KoBold, which uses artificial intelligence and machine learning to hunt for raw materials, will pay $15 million in exploration funding for the Disko-Nuussuaq project on Greenland’s west coast in exchange for a 51 percent stake in the project, said the mining company, BlueJay, in a statement.
The principal backers of KoBold include the Gates-founded Breakthrough Energy Ventures, whose investors include Bezos, Bloomberg, and fellow billionaire Ray Dalio. Equinor, the Norwegian state-owned multinational energy company, and Silicon Valley venture capital firm Andreessen Horowitz are also investors.
BlueJay’s news release stated that studies have found the area in western Greenland has similarities to the geology of Russia’s Norilsk region, which is a major producer of nickel and palladium—which are heavily used in electronic components.
“This agreement is transformative for Bluejay,” Bluejay CEO Bo Steensgaard said. “We are delighted to have a partner at the pinnacle of technical innovation for new exploration methods, backed by some of the most successful investors in the world.”
Neither Bloomberg, Gates, or Bezos included a statement in the news release.
Kurt House, KoBold’s CEO, said (pdf) the Greenland region has seen “the rare convergence of events in Earth’s history that could have resulted in forming a world-class battery metal deposit.”
Disko-Nuussuaq covers a more than 1,000-square-mile area that is expected to be high in nickel, cobalt, platinum, and copper, according to BlueJay.
The announcement comes as top Democrat officials in recent months have said they are pushing automakers to manufacture more electric vehicles.

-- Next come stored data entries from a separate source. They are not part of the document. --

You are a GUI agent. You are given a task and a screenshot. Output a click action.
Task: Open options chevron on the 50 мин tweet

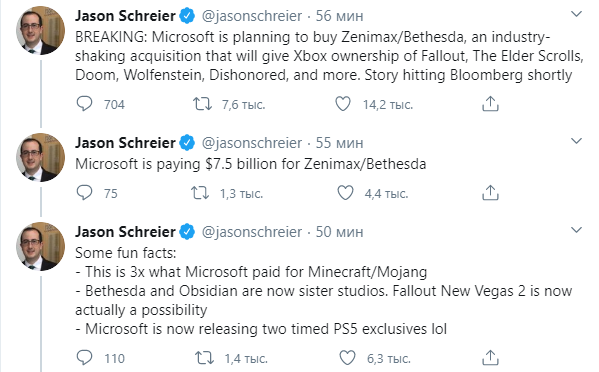576,230
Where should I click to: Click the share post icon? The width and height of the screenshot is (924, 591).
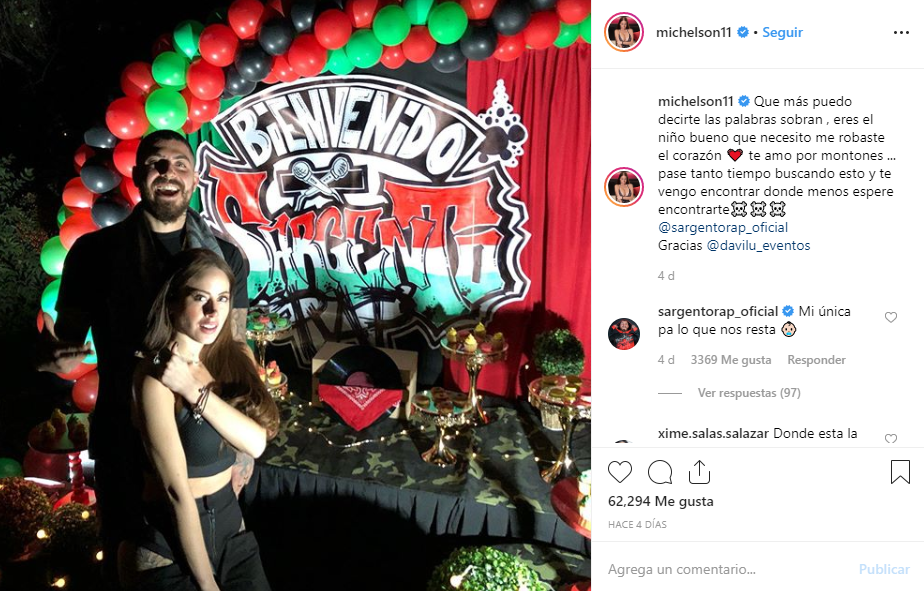point(699,472)
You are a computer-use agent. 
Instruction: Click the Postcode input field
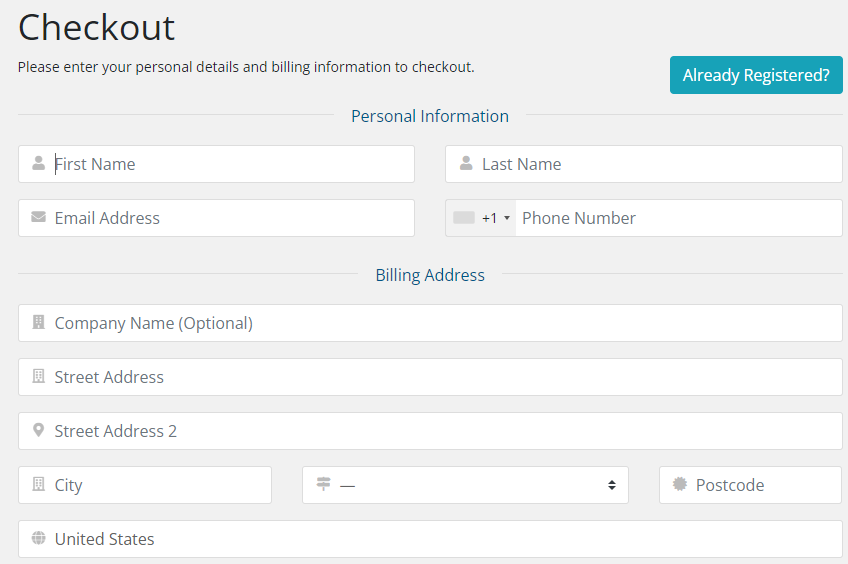coord(762,485)
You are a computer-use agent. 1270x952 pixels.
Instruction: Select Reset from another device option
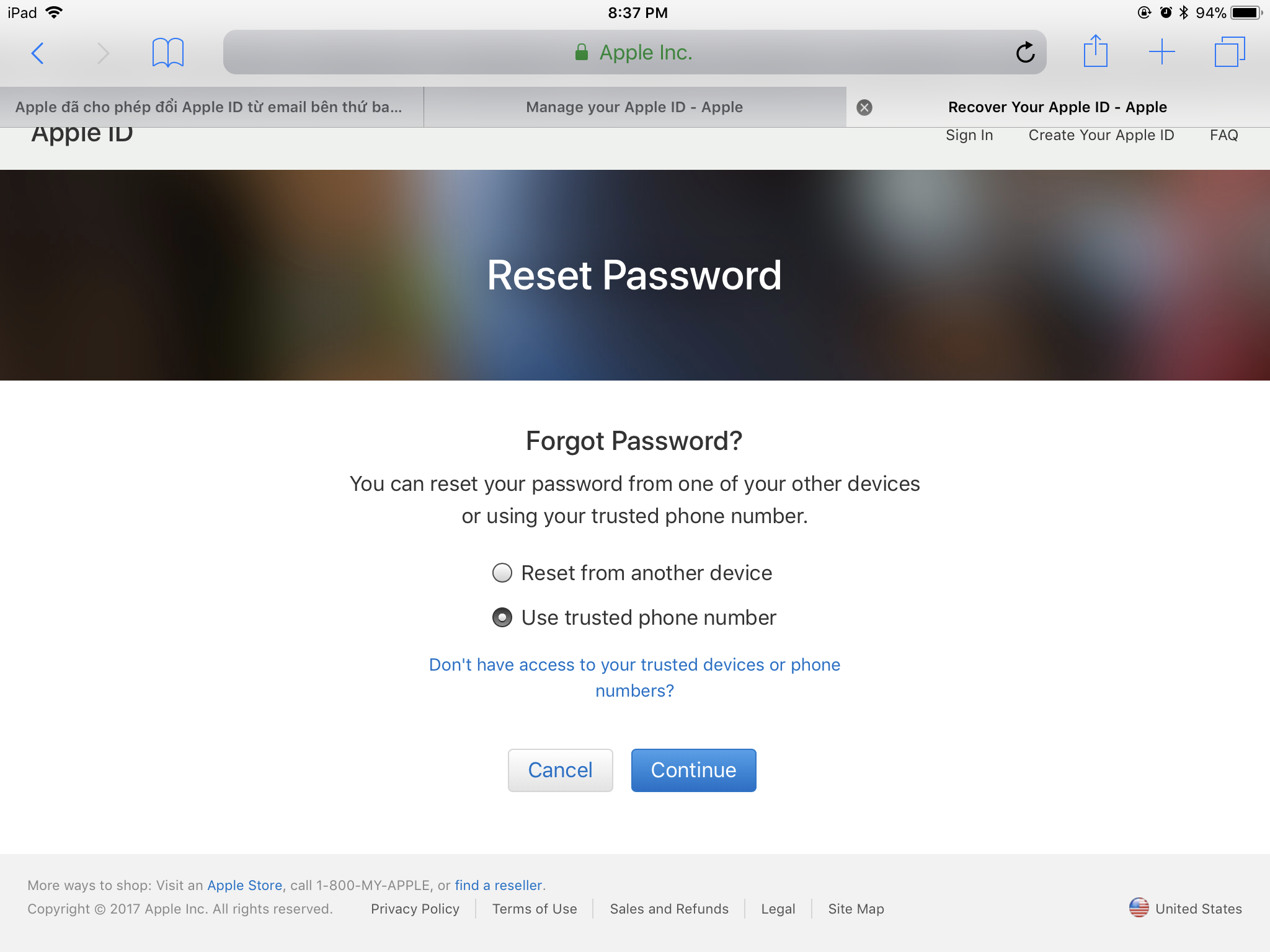(x=502, y=573)
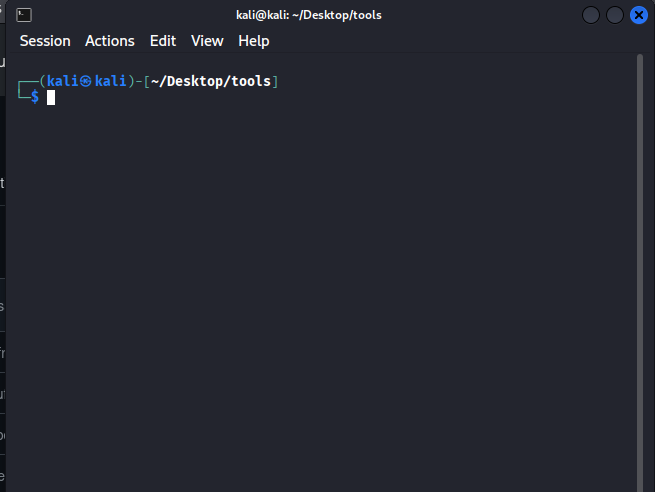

Last week, President Joe Biden said during a White House event that he wants to make half of all new vehicles sold in the United States electric. The 50 percent target executive order signed by Biden, however, is not legally binding.
“The biggest thing that’s happening here is there’s a realization, on the part of both labor and business now, that this is the future. We can’t sit by,” Biden told reporters on Aug. 5.
Biden has also called for $174 billion in government spending to boost electric vehicles, including $100 billion in consumer incentives. An infrastructure bill that passed in the Senate on Tuesday includes more than $7 billion for electric vehicle charging stations.